What is expected. When you find the line with "Print the cadastral" among the records below, reproduce it and each line after it exactly, ending with the line with "Task: Click the time field input".

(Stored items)
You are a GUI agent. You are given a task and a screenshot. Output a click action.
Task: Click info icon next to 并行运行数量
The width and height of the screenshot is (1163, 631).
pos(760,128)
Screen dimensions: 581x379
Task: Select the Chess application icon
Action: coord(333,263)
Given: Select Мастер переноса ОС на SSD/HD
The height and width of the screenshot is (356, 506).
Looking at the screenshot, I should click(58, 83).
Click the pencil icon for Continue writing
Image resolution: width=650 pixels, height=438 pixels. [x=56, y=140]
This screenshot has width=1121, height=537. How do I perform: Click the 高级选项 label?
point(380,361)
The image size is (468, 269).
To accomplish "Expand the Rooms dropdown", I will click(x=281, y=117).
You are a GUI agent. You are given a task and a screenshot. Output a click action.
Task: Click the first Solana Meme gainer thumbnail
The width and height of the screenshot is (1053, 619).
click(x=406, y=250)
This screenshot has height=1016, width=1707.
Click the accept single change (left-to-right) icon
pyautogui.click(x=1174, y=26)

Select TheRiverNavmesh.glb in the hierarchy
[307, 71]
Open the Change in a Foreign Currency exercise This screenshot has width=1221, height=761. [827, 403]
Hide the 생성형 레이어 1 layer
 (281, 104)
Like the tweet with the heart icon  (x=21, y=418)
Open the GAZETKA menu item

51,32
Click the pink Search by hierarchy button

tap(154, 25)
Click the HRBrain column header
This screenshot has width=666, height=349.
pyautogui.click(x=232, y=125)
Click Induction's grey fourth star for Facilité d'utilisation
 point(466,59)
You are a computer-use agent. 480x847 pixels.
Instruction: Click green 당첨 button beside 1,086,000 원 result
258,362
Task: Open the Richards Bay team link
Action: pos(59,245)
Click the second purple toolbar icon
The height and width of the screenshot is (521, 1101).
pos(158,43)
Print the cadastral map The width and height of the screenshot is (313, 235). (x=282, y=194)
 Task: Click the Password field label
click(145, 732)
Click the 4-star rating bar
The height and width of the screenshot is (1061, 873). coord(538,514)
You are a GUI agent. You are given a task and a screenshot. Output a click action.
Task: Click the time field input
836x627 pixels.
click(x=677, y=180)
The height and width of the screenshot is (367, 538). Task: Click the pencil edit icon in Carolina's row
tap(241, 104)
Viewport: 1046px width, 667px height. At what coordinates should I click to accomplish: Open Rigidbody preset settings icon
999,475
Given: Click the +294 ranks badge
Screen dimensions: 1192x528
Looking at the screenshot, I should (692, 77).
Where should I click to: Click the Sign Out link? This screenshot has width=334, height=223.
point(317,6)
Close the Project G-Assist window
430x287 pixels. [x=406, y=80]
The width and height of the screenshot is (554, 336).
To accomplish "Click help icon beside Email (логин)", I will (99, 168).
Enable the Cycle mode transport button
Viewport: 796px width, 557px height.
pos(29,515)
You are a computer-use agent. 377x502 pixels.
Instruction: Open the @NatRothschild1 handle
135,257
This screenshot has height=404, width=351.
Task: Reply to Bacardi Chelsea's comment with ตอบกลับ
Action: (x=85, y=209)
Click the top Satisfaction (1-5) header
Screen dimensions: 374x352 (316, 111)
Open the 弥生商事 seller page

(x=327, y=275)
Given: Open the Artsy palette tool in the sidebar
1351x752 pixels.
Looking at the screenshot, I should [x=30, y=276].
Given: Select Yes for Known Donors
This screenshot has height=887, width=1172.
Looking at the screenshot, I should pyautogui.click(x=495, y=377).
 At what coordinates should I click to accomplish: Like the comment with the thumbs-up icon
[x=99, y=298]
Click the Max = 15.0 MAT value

Result of this task.
Print the cadastral map The width and height of the screenshot is (313, 235). (x=282, y=194)
 Task: Click the Password field label
click(145, 732)
Click the 4-star rating bar
The height and width of the screenshot is (1061, 873). coord(538,514)
You are a GUI agent. You are given a task and a screenshot. Output a click action.
Task: Click the time field input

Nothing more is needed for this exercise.